29 December 2005

Jelly glass


I don't mean jelly glasses as in glasses for jelly, but playing with jelly as you might with kiln-formed colours. These are stripes of jelly (not packet) set within hollowed-out oranges. Then cut in quarters longways. A pretty effect. You could do this with glass -- one technique being hot and the other cold. Which is easier to control or predict? I'm not sure. Another seasonal deployment of creativity. Should I be getting back to my sketchbook?

28 December 2005

6 glasses each on Christmas Day


In addition to the 4 shown on the table were champagne glasses and jelly glasses for the kumquats in orange brandy. What a pleasure to have all the right kit for a festive table. Also visible is a slumped glass plate decorated with orchids (centrepiece) and white asparagus wrapped in smoked salmon ribbons. The coup de grace was also in an asparagus form -- ice cream pressed into 19th century pewter moulds, with perfect green tips.

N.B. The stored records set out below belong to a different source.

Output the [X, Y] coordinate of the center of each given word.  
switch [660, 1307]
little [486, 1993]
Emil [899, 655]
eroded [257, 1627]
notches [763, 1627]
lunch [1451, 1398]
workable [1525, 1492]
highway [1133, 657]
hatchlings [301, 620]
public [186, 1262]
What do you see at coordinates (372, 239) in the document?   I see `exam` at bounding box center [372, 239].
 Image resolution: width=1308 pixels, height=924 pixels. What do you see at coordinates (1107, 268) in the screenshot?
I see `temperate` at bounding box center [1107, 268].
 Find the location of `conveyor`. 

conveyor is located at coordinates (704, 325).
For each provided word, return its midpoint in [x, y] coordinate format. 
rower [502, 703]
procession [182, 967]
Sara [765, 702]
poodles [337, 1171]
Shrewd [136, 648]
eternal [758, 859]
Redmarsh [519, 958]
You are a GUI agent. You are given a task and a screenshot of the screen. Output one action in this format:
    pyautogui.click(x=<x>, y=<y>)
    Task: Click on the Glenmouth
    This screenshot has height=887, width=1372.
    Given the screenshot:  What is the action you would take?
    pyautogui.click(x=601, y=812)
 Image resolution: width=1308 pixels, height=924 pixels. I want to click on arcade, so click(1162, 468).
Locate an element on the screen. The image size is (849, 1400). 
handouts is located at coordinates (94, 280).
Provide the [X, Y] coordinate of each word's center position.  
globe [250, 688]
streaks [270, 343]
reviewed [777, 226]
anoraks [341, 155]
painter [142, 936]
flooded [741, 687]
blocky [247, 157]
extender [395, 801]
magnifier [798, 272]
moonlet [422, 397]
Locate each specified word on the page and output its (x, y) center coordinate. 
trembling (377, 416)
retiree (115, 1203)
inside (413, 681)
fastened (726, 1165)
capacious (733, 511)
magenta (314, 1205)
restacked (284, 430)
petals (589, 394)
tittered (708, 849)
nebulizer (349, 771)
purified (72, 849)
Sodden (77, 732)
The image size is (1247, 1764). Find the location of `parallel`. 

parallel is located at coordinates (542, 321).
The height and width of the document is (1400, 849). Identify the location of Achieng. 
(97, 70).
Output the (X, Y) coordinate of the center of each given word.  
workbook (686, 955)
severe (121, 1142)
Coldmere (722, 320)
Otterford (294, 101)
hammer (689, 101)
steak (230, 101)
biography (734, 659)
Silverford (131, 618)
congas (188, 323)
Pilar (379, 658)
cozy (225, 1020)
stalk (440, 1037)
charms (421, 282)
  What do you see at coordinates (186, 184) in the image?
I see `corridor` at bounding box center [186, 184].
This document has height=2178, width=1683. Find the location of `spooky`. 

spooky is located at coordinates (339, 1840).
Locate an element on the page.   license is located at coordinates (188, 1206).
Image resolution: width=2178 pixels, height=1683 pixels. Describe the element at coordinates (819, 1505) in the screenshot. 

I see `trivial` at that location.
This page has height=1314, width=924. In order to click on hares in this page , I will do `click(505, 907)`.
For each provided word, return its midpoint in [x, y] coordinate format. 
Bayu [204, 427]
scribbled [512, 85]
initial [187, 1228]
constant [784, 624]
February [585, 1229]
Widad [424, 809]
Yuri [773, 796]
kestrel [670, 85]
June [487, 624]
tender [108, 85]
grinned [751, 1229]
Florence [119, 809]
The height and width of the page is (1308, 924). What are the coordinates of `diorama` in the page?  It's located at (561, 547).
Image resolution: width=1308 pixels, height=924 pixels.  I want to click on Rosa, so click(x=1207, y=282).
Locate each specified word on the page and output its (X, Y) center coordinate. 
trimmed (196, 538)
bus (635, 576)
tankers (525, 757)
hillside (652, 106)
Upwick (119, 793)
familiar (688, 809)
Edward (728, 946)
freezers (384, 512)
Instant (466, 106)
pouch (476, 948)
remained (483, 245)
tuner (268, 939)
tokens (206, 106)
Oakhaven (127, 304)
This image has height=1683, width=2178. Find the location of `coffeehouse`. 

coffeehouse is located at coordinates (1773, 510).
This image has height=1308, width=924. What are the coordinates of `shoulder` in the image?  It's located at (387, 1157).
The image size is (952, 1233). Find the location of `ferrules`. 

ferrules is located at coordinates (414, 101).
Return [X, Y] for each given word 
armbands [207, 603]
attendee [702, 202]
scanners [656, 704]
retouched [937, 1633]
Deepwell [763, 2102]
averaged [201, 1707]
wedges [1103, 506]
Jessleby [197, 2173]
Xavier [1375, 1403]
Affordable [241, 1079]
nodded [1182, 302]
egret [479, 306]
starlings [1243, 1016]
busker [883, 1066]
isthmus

For the last 2 weeks all creativity has gone into Christmas. I even based my Christmas card on the cube project.

13 December 2005

2nd Floor space


Today I went to see the venue for my 'location-specific project'. This is it. The view is from the lift looking straight ahead and I have my eye on the window furthest to the right of the group of 4. It is inset by about 11 cm so I could trap something within a double-glazed panel. That neatly solves my health and safety problems. The offices will be open plan, so if I use the full height, it will be seen from all offices.

10 December 2005

Disheartening term end


Here I am at the weekend wondering what to do with a bunch of cubes. Realise I have been putting energy into objects I don't want and can't find space for. Yes, it was all about learning, but the way the term fizzled out felt a bit like slow-cooking a complex dish, putting it out on a carefully laid table -- and then no one came to eat it.

09 December 2005

Wasted day

No pix of my 'assessment display' because I've shot them on the internal memory of my camera and have no idea how to transfer them. Anyway, what a farce! Each of us went through a charade of presenting our work to the tutors while the other students sat in the canteen twiddling their thumbs. An entire day of nothing achieved and nothing learned while next door the potters were happily potting, with no need to do all this ludicrous form-filling. At least if we had all listened to each other's spiel about our work, that would have been worth-while, but yesterday was costly both in emotional energy and in extra (and unnecessary) expenditure. Do we get to assess the way the course is run, I wonder?

03 December 2005

Cut, opened out and slumped


Here are 3 more versions of the cube: cut across to make two hexagons, which I have reshaped, engraved and glued side by side. The middle one represents the solid opened out into its component slices and copper-foiled - the mottled effect is created by sandblasting the back of a mirror. The 'bra cup' shape is what happened when I allowed a cast cube to slump by itself.

01 December 2005

Still floating

Next Thursday is our assessment day and the end of the cube project -- hurrah! But actually, after a bored patch, I started to enjoy it again. Even now I don't feel I have squeezed everything I could out of it. There's a lot you can do with float glass. I am still hoping, for instance, to do something out of white float, but the bit I have ordered hasn't arrived yet. I nevertheless have 10 pieces to show (5 requested). None are beautifully finished, but I now know what I should have done to improve them. If our group had been allotted lead glass instead of float, I think I would have gone the extra mile and spent time on hand-finishing a perfect cube because of the optical illusions one could then get by engraving one, or maybe two, sides.